== LISTED RECORDS

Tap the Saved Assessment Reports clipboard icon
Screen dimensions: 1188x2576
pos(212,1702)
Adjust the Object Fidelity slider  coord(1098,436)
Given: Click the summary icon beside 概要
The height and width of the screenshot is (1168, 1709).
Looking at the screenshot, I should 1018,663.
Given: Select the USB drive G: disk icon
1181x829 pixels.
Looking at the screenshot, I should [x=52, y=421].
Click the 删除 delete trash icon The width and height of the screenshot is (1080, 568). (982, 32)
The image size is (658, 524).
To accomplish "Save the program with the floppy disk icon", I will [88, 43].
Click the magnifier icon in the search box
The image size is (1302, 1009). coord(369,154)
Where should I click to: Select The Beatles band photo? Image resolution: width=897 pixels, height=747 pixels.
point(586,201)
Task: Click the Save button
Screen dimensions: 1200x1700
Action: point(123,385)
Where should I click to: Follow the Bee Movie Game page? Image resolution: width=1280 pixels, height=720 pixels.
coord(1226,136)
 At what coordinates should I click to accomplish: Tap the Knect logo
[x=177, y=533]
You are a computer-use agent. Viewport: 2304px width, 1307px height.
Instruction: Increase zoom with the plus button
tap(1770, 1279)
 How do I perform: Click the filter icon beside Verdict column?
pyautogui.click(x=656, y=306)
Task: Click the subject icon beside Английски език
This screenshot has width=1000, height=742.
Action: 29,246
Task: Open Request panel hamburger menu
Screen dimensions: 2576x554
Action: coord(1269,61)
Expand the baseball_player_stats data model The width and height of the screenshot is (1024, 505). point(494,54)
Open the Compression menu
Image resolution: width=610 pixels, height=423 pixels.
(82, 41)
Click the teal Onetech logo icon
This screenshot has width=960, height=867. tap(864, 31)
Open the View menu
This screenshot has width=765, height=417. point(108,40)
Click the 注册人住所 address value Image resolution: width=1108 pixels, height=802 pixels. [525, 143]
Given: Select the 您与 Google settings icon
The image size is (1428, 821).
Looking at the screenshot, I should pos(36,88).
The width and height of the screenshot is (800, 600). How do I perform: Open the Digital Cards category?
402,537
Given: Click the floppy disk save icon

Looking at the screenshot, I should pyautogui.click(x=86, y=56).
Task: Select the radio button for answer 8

====

WORK TO BE COMPLETED:
The required result is a verbatim copy of all the entries.

YOUR RESPONSE:
Tap the Saved Assessment Reports clipboard icon
Screen dimensions: 1188x2576
pos(212,1702)
Adjust the Object Fidelity slider  coord(1098,436)
Given: Click the summary icon beside 概要
The height and width of the screenshot is (1168, 1709).
Looking at the screenshot, I should 1018,663.
Given: Select the USB drive G: disk icon
1181x829 pixels.
Looking at the screenshot, I should [x=52, y=421].
Click the 删除 delete trash icon The width and height of the screenshot is (1080, 568). (982, 32)
The image size is (658, 524).
To accomplish "Save the program with the floppy disk icon", I will [88, 43].
Click the magnifier icon in the search box
The image size is (1302, 1009). coord(369,154)
Where should I click to: Select The Beatles band photo? Image resolution: width=897 pixels, height=747 pixels.
point(586,201)
Task: Click the Save button
Screen dimensions: 1200x1700
Action: point(123,385)
Where should I click to: Follow the Bee Movie Game page? Image resolution: width=1280 pixels, height=720 pixels.
coord(1226,136)
 At what coordinates should I click to accomplish: Tap the Knect logo
[x=177, y=533]
You are a computer-use agent. Viewport: 2304px width, 1307px height.
Instruction: Increase zoom with the plus button
tap(1770, 1279)
 How do I perform: Click the filter icon beside Verdict column?
pyautogui.click(x=656, y=306)
Task: Click the subject icon beside Английски език
This screenshot has width=1000, height=742.
Action: 29,246
Task: Open Request panel hamburger menu
Screen dimensions: 2576x554
Action: coord(1269,61)
Expand the baseball_player_stats data model The width and height of the screenshot is (1024, 505). point(494,54)
Open the Compression menu
Image resolution: width=610 pixels, height=423 pixels.
(82, 41)
Click the teal Onetech logo icon
This screenshot has width=960, height=867. tap(864, 31)
Open the View menu
This screenshot has width=765, height=417. point(108,40)
Click the 注册人住所 address value Image resolution: width=1108 pixels, height=802 pixels. [525, 143]
Given: Select the 您与 Google settings icon
The image size is (1428, 821).
Looking at the screenshot, I should pos(36,88).
The width and height of the screenshot is (800, 600). How do I perform: Open the Digital Cards category?
402,537
Given: Click the floppy disk save icon

Looking at the screenshot, I should pyautogui.click(x=86, y=56).
Task: Select the radio button for answer 8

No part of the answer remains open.